WHAT TO DO » Please transcribe the entries below without changing a single character.

DATA EXTRACTS »
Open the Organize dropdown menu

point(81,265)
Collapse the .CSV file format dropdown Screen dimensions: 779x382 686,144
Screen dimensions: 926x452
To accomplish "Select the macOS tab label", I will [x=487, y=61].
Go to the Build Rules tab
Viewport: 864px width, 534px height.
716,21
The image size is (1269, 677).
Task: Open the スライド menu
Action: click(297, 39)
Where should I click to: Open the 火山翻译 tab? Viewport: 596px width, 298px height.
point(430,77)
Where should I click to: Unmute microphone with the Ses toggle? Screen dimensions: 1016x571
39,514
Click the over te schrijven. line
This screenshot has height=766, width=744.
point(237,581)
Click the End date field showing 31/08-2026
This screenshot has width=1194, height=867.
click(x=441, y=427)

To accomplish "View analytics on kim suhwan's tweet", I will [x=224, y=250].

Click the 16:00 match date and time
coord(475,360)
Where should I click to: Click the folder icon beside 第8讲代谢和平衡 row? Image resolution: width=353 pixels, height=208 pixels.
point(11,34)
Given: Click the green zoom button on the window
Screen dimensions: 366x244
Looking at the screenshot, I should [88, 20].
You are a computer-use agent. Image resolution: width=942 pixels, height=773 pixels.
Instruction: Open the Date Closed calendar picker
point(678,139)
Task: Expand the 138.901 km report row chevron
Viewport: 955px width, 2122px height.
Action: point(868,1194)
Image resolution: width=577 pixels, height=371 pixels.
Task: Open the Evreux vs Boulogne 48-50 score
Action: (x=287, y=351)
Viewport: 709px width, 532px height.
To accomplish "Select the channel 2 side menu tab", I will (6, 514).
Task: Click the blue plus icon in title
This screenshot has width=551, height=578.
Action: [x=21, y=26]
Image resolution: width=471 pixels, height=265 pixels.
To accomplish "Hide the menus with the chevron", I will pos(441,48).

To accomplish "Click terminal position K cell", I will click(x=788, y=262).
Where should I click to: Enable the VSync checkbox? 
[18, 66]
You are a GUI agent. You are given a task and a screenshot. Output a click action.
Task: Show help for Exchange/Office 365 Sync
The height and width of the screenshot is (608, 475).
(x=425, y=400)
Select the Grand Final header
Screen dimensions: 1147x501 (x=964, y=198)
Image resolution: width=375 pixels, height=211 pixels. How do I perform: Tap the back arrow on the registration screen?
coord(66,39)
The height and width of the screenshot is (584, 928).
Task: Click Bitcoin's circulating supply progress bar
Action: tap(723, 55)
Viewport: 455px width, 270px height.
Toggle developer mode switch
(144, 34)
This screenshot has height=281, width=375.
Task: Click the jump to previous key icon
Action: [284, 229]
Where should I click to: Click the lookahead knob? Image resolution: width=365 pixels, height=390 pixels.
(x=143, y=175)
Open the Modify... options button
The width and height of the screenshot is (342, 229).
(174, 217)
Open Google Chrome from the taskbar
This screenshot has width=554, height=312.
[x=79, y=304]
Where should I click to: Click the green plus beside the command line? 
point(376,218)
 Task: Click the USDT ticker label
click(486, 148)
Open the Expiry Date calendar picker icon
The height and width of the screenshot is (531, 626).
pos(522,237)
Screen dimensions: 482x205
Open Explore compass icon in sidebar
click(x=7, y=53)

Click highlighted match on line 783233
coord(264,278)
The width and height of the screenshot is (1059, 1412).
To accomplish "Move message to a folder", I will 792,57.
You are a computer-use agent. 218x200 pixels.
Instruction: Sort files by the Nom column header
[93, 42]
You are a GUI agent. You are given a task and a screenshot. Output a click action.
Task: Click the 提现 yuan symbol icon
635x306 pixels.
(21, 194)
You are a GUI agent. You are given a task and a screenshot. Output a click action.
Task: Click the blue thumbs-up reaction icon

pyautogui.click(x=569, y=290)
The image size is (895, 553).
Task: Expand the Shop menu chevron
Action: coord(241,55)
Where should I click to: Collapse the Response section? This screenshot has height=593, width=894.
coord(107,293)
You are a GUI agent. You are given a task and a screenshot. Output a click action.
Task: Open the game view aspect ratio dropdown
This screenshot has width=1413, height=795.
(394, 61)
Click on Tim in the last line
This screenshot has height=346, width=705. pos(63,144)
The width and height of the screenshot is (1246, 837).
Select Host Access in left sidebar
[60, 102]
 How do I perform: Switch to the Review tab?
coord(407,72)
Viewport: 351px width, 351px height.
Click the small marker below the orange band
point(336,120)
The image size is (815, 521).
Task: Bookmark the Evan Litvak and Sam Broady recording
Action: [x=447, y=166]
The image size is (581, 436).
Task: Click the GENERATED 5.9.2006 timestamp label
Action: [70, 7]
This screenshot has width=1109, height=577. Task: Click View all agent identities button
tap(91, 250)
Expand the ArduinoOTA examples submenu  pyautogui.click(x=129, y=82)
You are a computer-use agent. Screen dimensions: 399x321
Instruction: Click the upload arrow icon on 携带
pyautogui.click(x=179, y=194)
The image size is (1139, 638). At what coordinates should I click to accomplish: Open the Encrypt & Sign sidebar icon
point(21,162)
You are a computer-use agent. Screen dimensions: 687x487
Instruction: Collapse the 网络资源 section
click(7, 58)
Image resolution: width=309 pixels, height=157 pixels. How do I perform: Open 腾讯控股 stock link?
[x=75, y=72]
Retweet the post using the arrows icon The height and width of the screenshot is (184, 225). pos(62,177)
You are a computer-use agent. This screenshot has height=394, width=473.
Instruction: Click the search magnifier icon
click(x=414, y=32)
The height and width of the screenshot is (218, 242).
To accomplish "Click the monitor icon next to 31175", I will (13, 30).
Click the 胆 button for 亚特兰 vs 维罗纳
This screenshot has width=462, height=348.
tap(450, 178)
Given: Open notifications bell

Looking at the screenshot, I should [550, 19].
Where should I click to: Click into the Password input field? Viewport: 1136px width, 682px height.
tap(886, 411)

PROBLEM SOLUTION »
Open the Organize dropdown menu

point(81,265)
Collapse the .CSV file format dropdown Screen dimensions: 779x382 686,144
Screen dimensions: 926x452
To accomplish "Select the macOS tab label", I will [x=487, y=61].
Go to the Build Rules tab
Viewport: 864px width, 534px height.
716,21
The image size is (1269, 677).
Task: Open the スライド menu
Action: click(297, 39)
Where should I click to: Open the 火山翻译 tab? Viewport: 596px width, 298px height.
point(430,77)
Where should I click to: Unmute microphone with the Ses toggle? Screen dimensions: 1016x571
39,514
Click the over te schrijven. line
This screenshot has height=766, width=744.
point(237,581)
Click the End date field showing 31/08-2026
This screenshot has width=1194, height=867.
click(x=441, y=427)

To accomplish "View analytics on kim suhwan's tweet", I will [x=224, y=250].

Click the 16:00 match date and time
coord(475,360)
Where should I click to: Click the folder icon beside 第8讲代谢和平衡 row? Image resolution: width=353 pixels, height=208 pixels.
point(11,34)
Given: Click the green zoom button on the window
Screen dimensions: 366x244
Looking at the screenshot, I should [88, 20].
You are a computer-use agent. Image resolution: width=942 pixels, height=773 pixels.
Instruction: Open the Date Closed calendar picker
point(678,139)
Task: Expand the 138.901 km report row chevron
Viewport: 955px width, 2122px height.
Action: point(868,1194)
Image resolution: width=577 pixels, height=371 pixels.
Task: Open the Evreux vs Boulogne 48-50 score
Action: (x=287, y=351)
Viewport: 709px width, 532px height.
To accomplish "Select the channel 2 side menu tab", I will (6, 514).
Task: Click the blue plus icon in title
This screenshot has width=551, height=578.
Action: [x=21, y=26]
Image resolution: width=471 pixels, height=265 pixels.
To accomplish "Hide the menus with the chevron", I will pos(441,48).

To accomplish "Click terminal position K cell", I will click(x=788, y=262).
Where should I click to: Enable the VSync checkbox? 
[18, 66]
You are a GUI agent. You are given a task and a screenshot. Output a click action.
Task: Show help for Exchange/Office 365 Sync
The height and width of the screenshot is (608, 475).
(x=425, y=400)
Select the Grand Final header
Screen dimensions: 1147x501 (x=964, y=198)
Image resolution: width=375 pixels, height=211 pixels. How do I perform: Tap the back arrow on the registration screen?
coord(66,39)
The height and width of the screenshot is (584, 928).
Task: Click Bitcoin's circulating supply progress bar
Action: tap(723, 55)
Viewport: 455px width, 270px height.
Toggle developer mode switch
(144, 34)
This screenshot has height=281, width=375.
Task: Click the jump to previous key icon
Action: [284, 229]
Where should I click to: Click the lookahead knob? Image resolution: width=365 pixels, height=390 pixels.
(x=143, y=175)
Open the Modify... options button
The width and height of the screenshot is (342, 229).
(174, 217)
Open Google Chrome from the taskbar
This screenshot has width=554, height=312.
[x=79, y=304]
Where should I click to: Click the green plus beside the command line? 
point(376,218)
 Task: Click the USDT ticker label
click(486, 148)
Open the Expiry Date calendar picker icon
The height and width of the screenshot is (531, 626).
pos(522,237)
Screen dimensions: 482x205
Open Explore compass icon in sidebar
click(x=7, y=53)

Click highlighted match on line 783233
coord(264,278)
The width and height of the screenshot is (1059, 1412).
To accomplish "Move message to a folder", I will 792,57.
You are a computer-use agent. 218x200 pixels.
Instruction: Sort files by the Nom column header
[93, 42]
You are a GUI agent. You are given a task and a screenshot. Output a click action.
Task: Click the 提现 yuan symbol icon
635x306 pixels.
(21, 194)
You are a GUI agent. You are given a task and a screenshot. Output a click action.
Task: Click the blue thumbs-up reaction icon

pyautogui.click(x=569, y=290)
The image size is (895, 553).
Task: Expand the Shop menu chevron
Action: coord(241,55)
Where should I click to: Collapse the Response section? This screenshot has height=593, width=894.
coord(107,293)
You are a GUI agent. You are given a task and a screenshot. Output a click action.
Task: Open the game view aspect ratio dropdown
This screenshot has width=1413, height=795.
(394, 61)
Click on Tim in the last line
This screenshot has height=346, width=705. pos(63,144)
The width and height of the screenshot is (1246, 837).
Select Host Access in left sidebar
[60, 102]
 How do I perform: Switch to the Review tab?
coord(407,72)
Viewport: 351px width, 351px height.
Click the small marker below the orange band
point(336,120)
The image size is (815, 521).
Task: Bookmark the Evan Litvak and Sam Broady recording
Action: [x=447, y=166]
The image size is (581, 436).
Task: Click the GENERATED 5.9.2006 timestamp label
Action: [70, 7]
This screenshot has width=1109, height=577. Task: Click View all agent identities button
tap(91, 250)
Expand the ArduinoOTA examples submenu  pyautogui.click(x=129, y=82)
You are a computer-use agent. Screen dimensions: 399x321
Instruction: Click the upload arrow icon on 携带
pyautogui.click(x=179, y=194)
The image size is (1139, 638). At what coordinates should I click to accomplish: Open the Encrypt & Sign sidebar icon
point(21,162)
You are a computer-use agent. Screen dimensions: 687x487
Instruction: Collapse the 网络资源 section
click(7, 58)
Image resolution: width=309 pixels, height=157 pixels. How do I perform: Open 腾讯控股 stock link?
[x=75, y=72]
Retweet the post using the arrows icon The height and width of the screenshot is (184, 225). pos(62,177)
You are a computer-use agent. This screenshot has height=394, width=473.
Instruction: Click the search magnifier icon
click(x=414, y=32)
The height and width of the screenshot is (218, 242).
To accomplish "Click the monitor icon next to 31175", I will (13, 30).
Click the 胆 button for 亚特兰 vs 维罗纳
This screenshot has width=462, height=348.
tap(450, 178)
Given: Open notifications bell

Looking at the screenshot, I should [550, 19].
Where should I click to: Click into the Password input field? Viewport: 1136px width, 682px height.
tap(886, 411)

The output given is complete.